Ein 1983 geborener Walliser, verheiratet und Vater von drei Kindern, arbeitete von Oktober 2017 bis Juni 2018 bei der Genfer Pensionskasse COPRÉ – und war dort gleichzeitig als Arbeitnehmer versichert. Im Januar 2022 anerkannte die kantonale IV-Stelle seinen Anspruch auf eine ganze Invalidenrente samt Kinderrenten, rückwirkend ab Dezember 2020. COPRÉ weigerte sich jedoch zu zahlen, mit der Begründung, seine dauerhafte Arbeitsunfähigkeit habe nicht während seiner Versicherungszeit bei ihr begonnen.

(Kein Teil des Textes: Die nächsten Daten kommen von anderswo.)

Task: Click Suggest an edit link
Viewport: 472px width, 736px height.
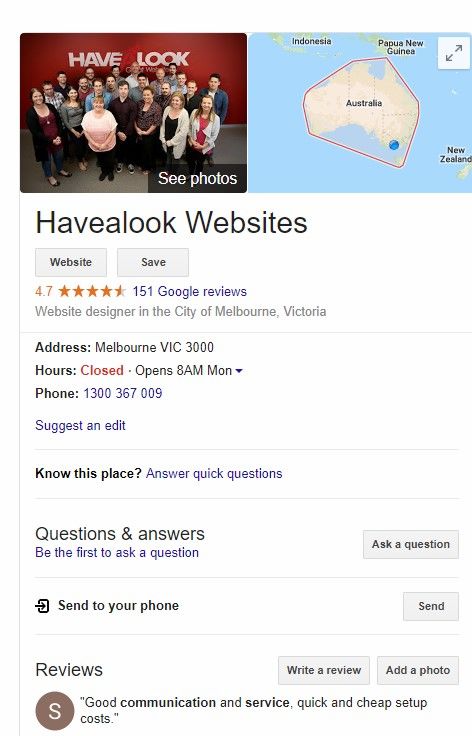Action: pos(80,425)
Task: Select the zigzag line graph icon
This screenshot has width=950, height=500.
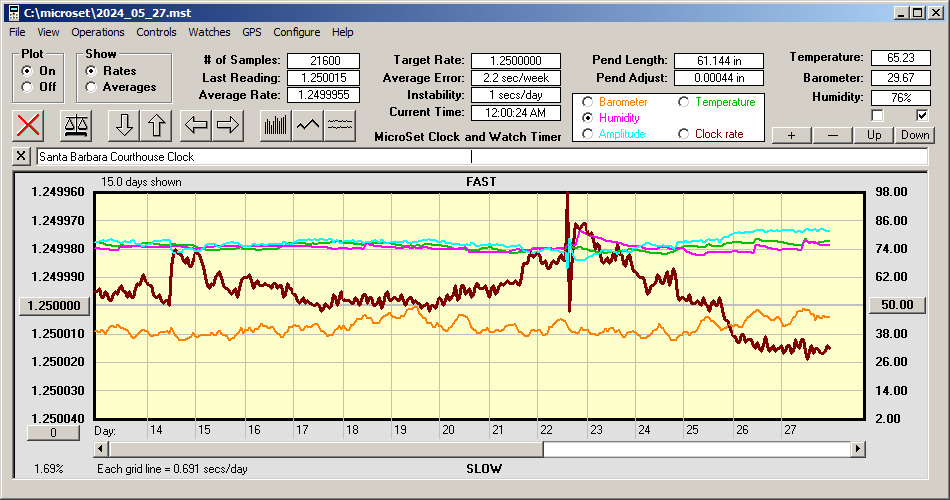Action: 308,125
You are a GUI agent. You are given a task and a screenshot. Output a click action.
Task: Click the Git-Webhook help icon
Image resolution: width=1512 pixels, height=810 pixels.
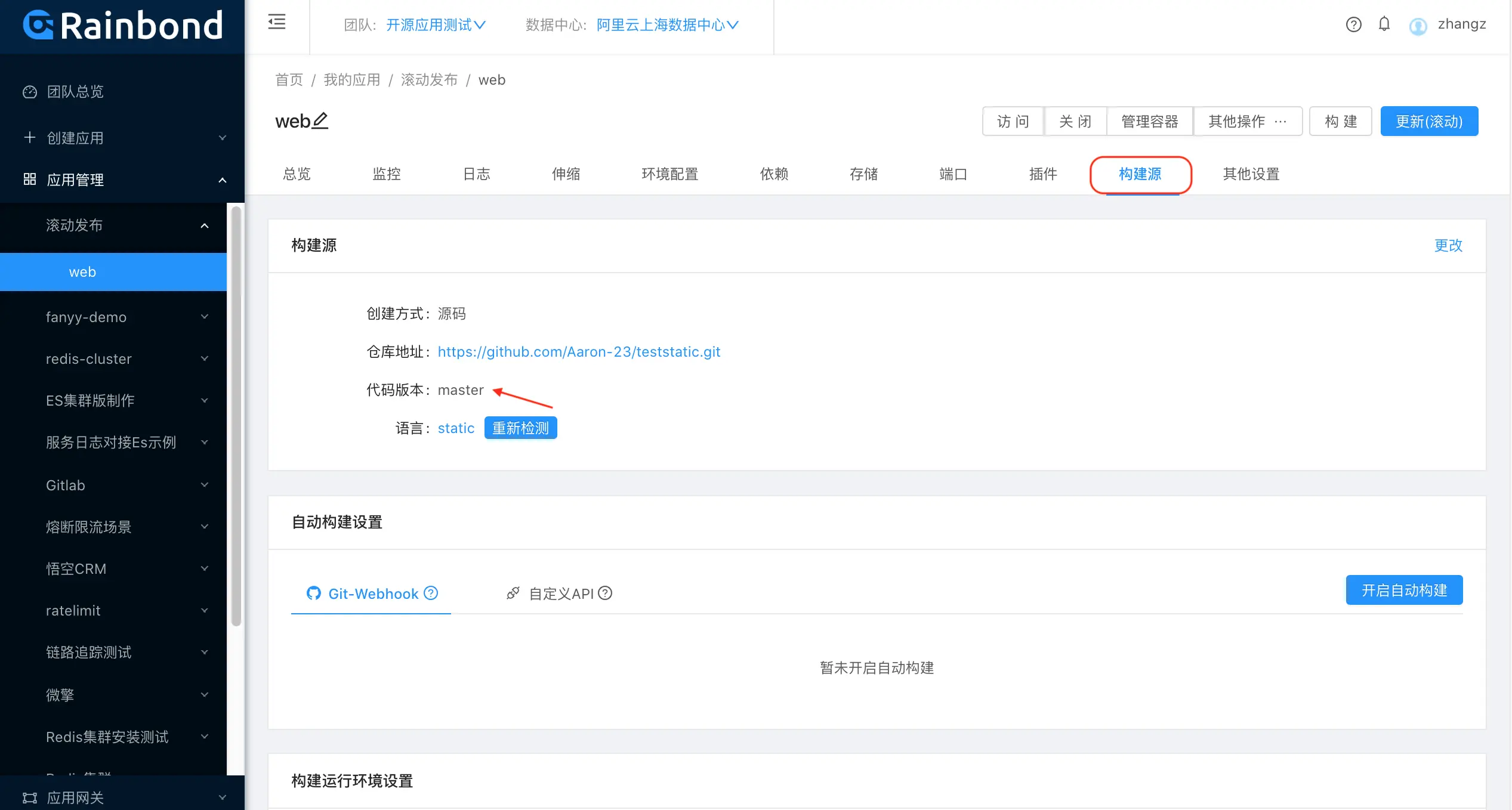click(431, 593)
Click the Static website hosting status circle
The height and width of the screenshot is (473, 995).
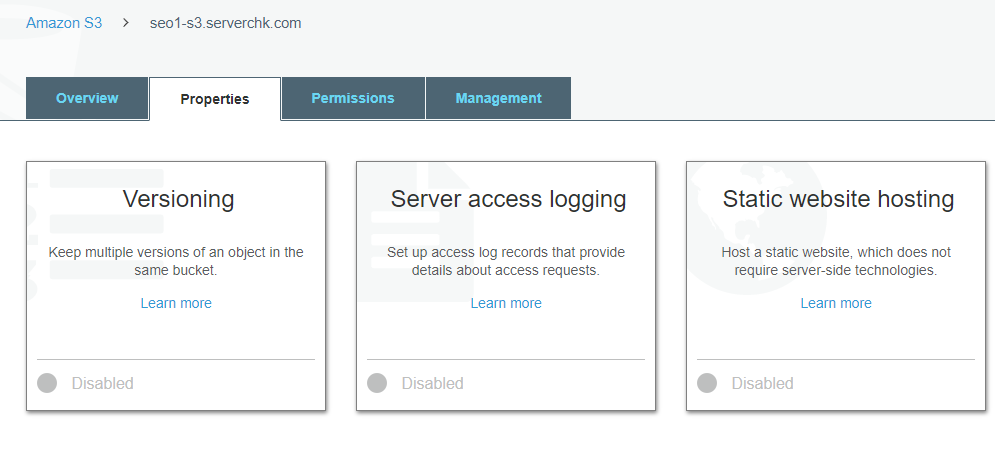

Im April 2025 klagte der Invalide vor dem Genfer Sozialversicherungsgericht gegen COPRÉ und weitere Pensionskassen. Das Gericht verpflichtete COPRÉ schliesslich, die Invalidenrente samt Kinderrenten ab Dezember 2020 zu zahlen – und legte dafür einen Verzugszins von 5 Prozent ab April 2025 fest. Dieser Zinssatz entsprach dem gesetzlichen Standardsatz, da das Gericht im damals anwendbaren Reglement von 2020 keine spezifische Regelung fand.

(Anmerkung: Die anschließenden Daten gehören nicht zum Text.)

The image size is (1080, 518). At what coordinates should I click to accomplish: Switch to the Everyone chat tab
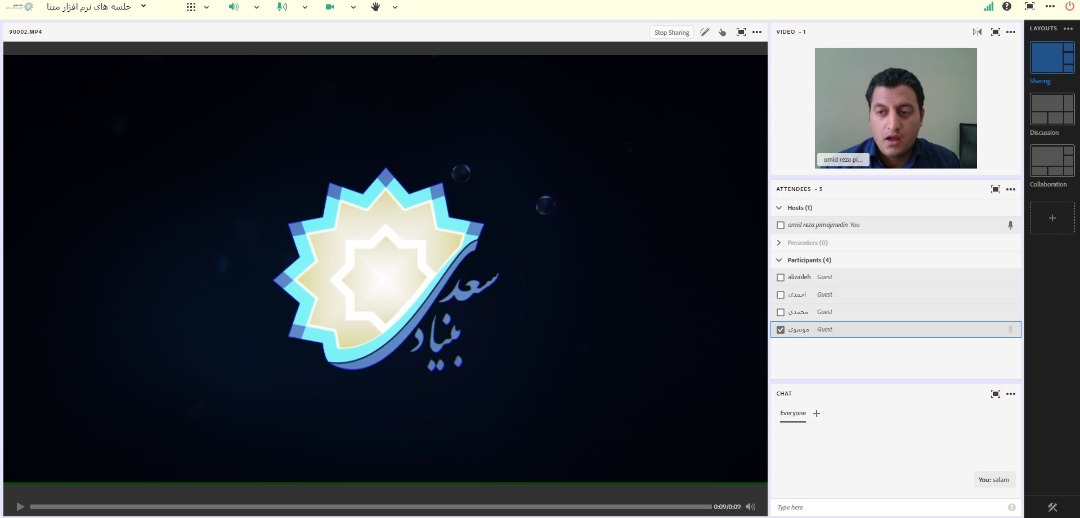tap(792, 413)
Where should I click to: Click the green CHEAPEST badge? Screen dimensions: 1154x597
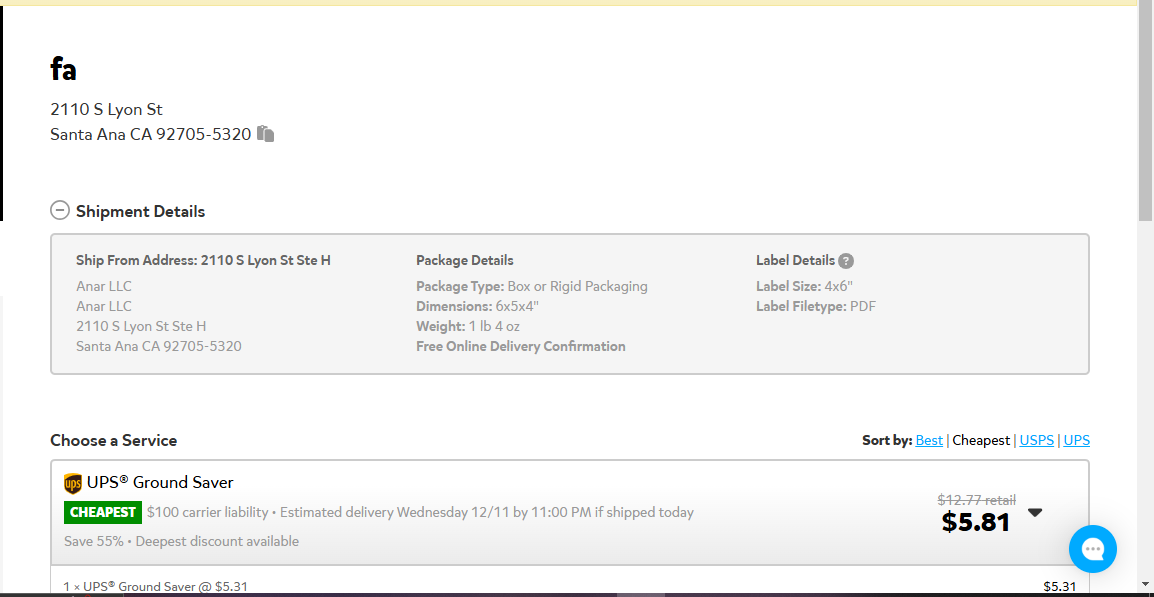103,512
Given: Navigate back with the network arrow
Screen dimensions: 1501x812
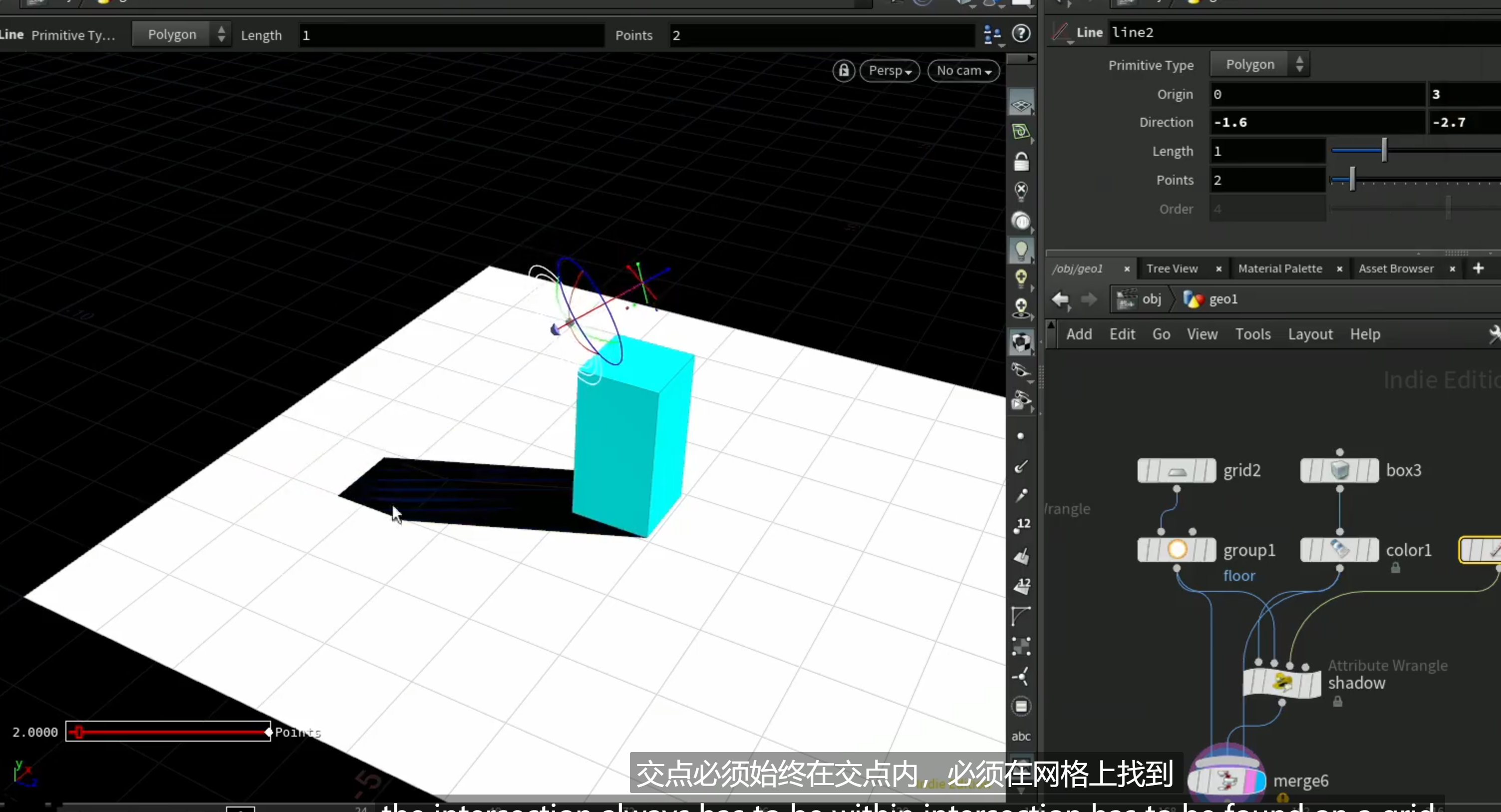Looking at the screenshot, I should point(1060,299).
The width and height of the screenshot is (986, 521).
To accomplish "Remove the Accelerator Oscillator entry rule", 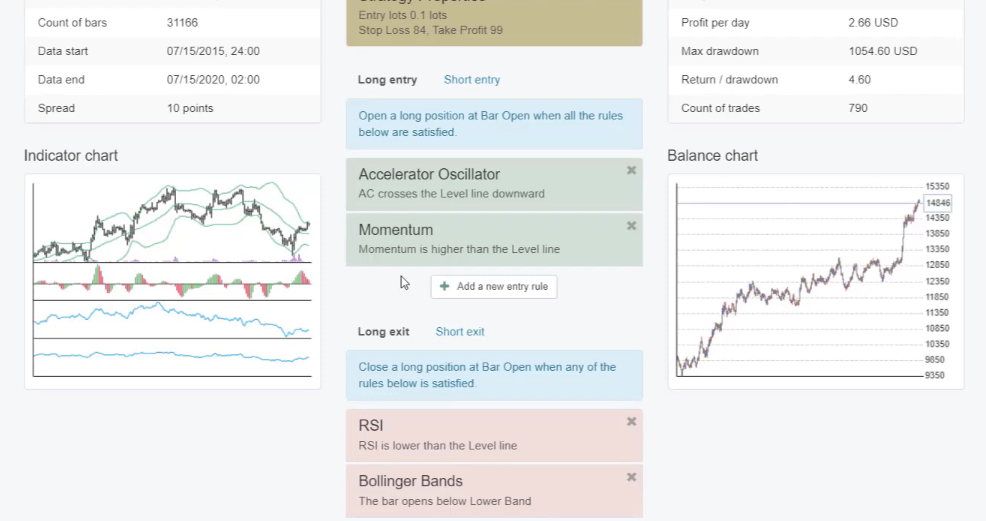I will click(631, 170).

COPRÉ akzeptierte die Rentenpflicht, wehrte sich aber gegen den Zinssatz von 5 Prozent. Die Kasse argumentierte, massgebend sei ihr Reglement in der Fassung von 2025 – also jener Version, die zum Zeitpunkt der Klageeinreichung galt. Dieses Reglement sehe für Streitigkeiten, die vor Gericht landen, ausdrücklich einen reduzierten Zinssatz vor: den gesetzlichen BVG-Mindestzinssatz.

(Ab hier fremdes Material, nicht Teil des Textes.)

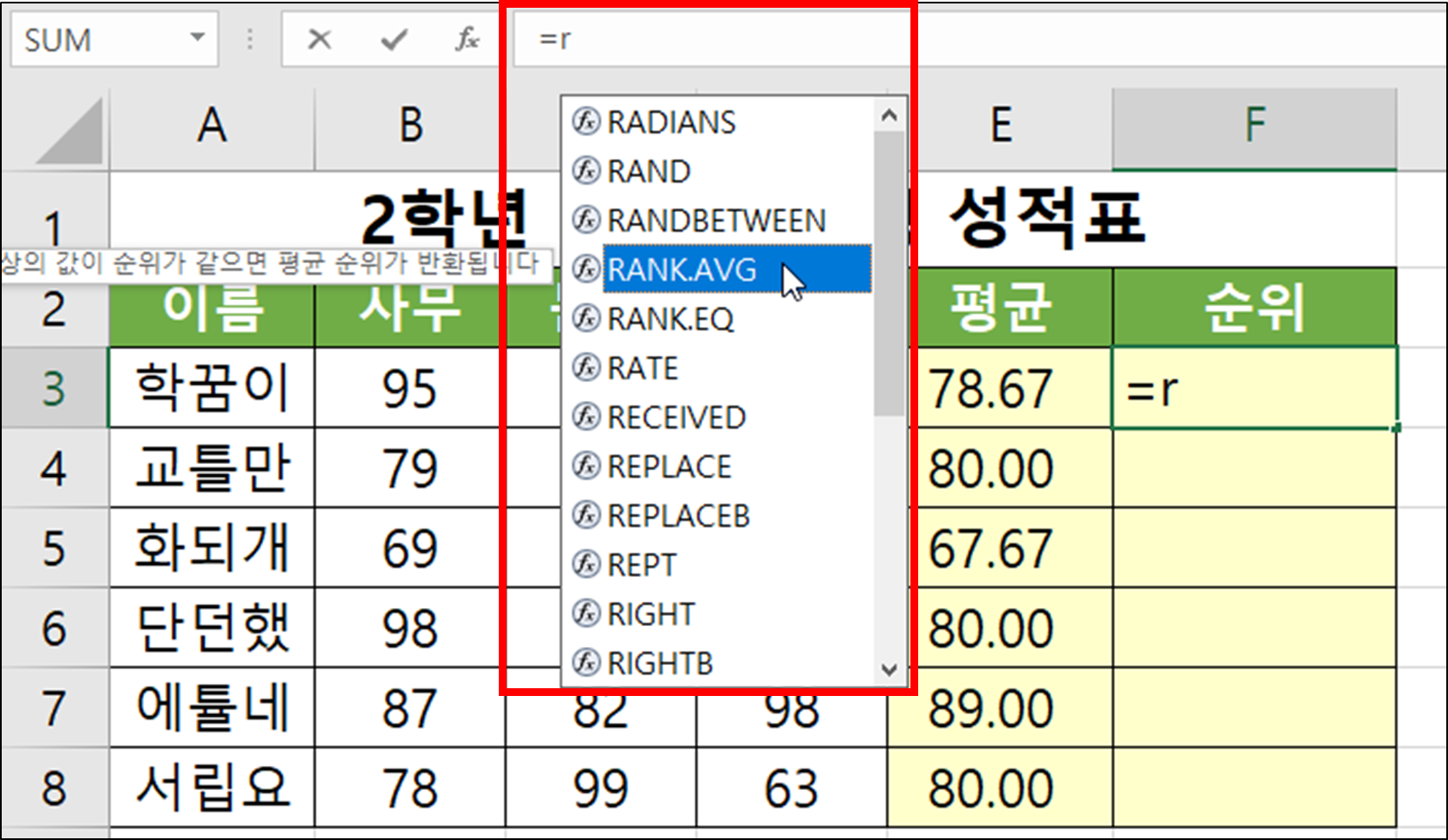The height and width of the screenshot is (840, 1448).
Task: Select RANDBETWEEN from the autocomplete list
Action: point(715,220)
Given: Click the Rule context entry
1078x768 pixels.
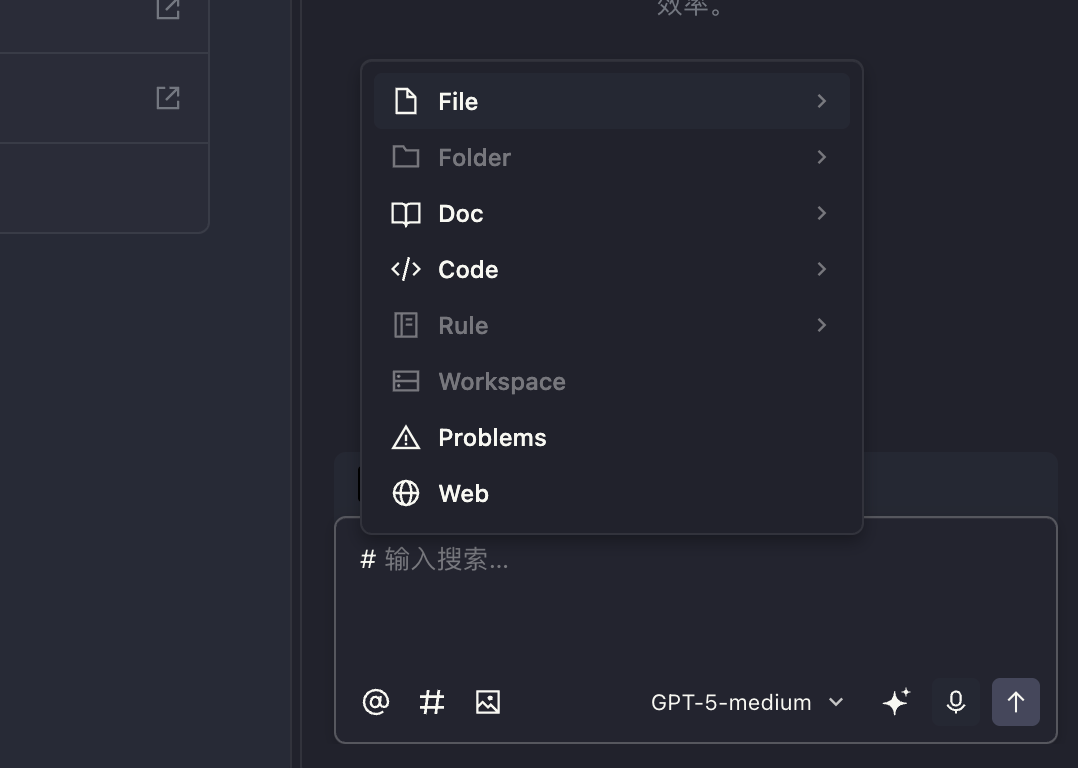Looking at the screenshot, I should (x=462, y=325).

Die Bundesrichter gaben der Pensionskasse recht. Da die Klage am 11. April 2025 eingereicht wurde, ist das Reglement von 2025 massgebend. Dieses sieht für gerichtliche Verfahren explizit den BVG-Mindestzinssatz vor – der seit Januar 2024 bei 1,25 Prozent liegt. Der Zinssatz wurde entsprechend von 5 auf 1,25 Prozent gesenkt. Die Verfahrenskosten von 800 Franken trägt der Invalide.